[EXERCISE OBJECTIVE]: Please transcribe the data below in full, word for word, without the images.

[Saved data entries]
════════

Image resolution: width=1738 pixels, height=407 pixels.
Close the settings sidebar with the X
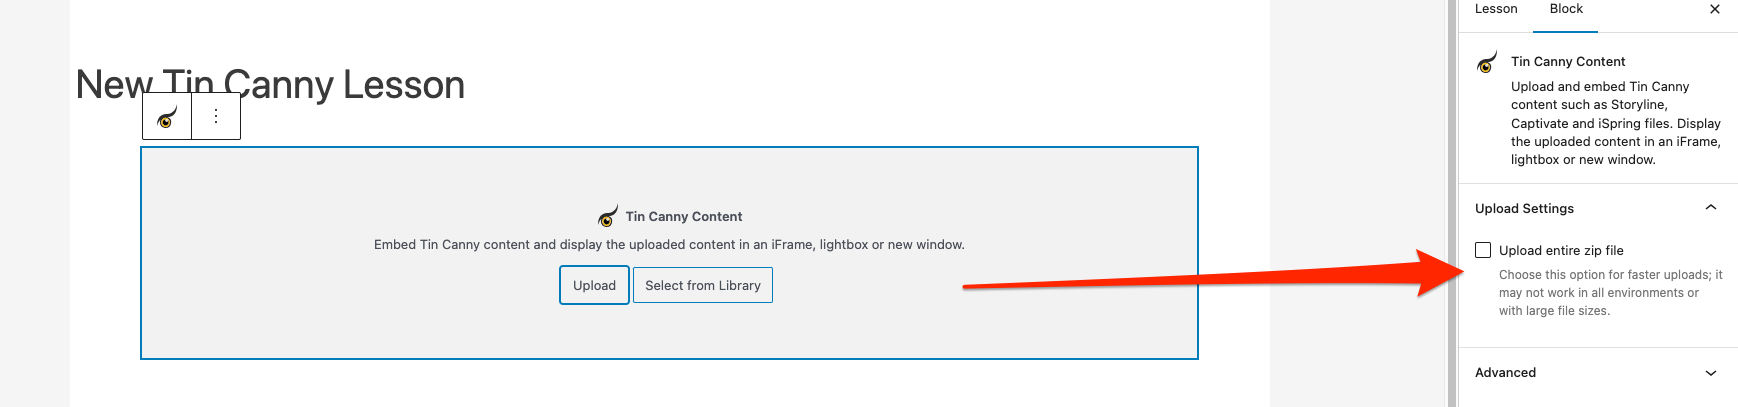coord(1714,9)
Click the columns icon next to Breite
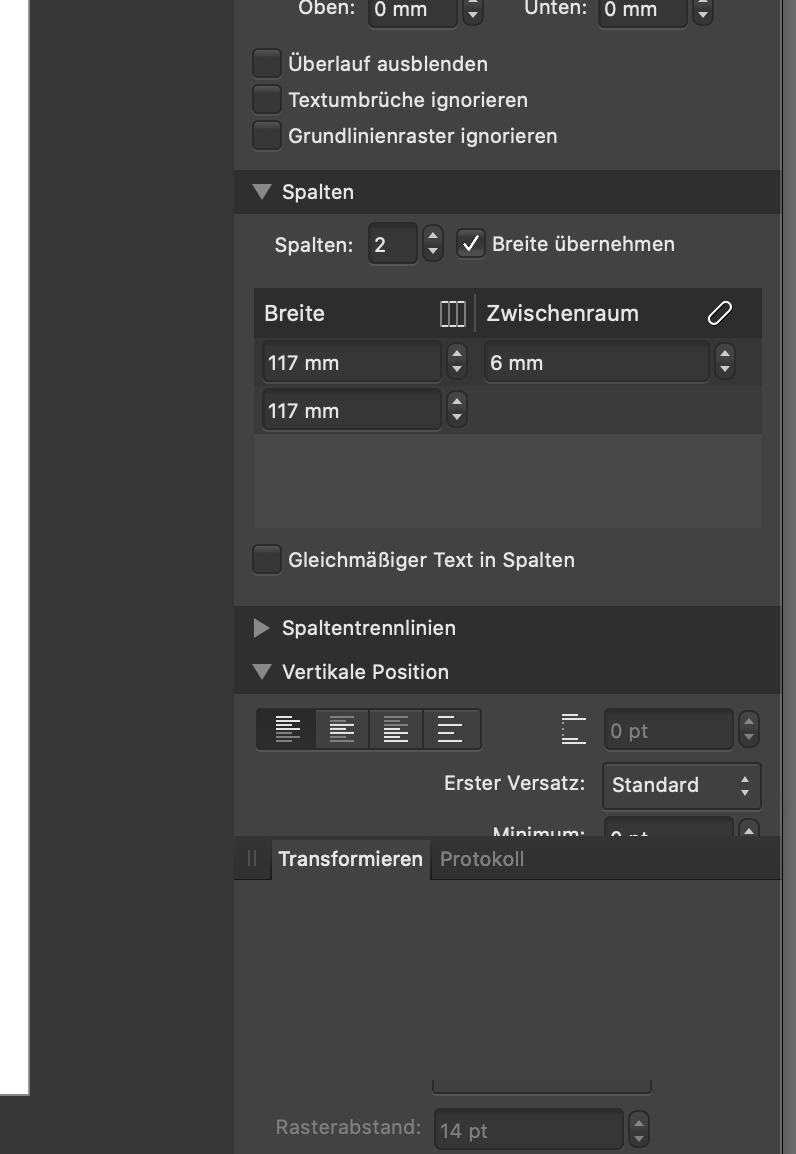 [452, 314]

════════

[WORKED SOLUTION]:
Image resolution: width=1738 pixels, height=407 pixels.
Close the settings sidebar with the X
coord(1714,9)
Click the columns icon next to Breite
 [452, 314]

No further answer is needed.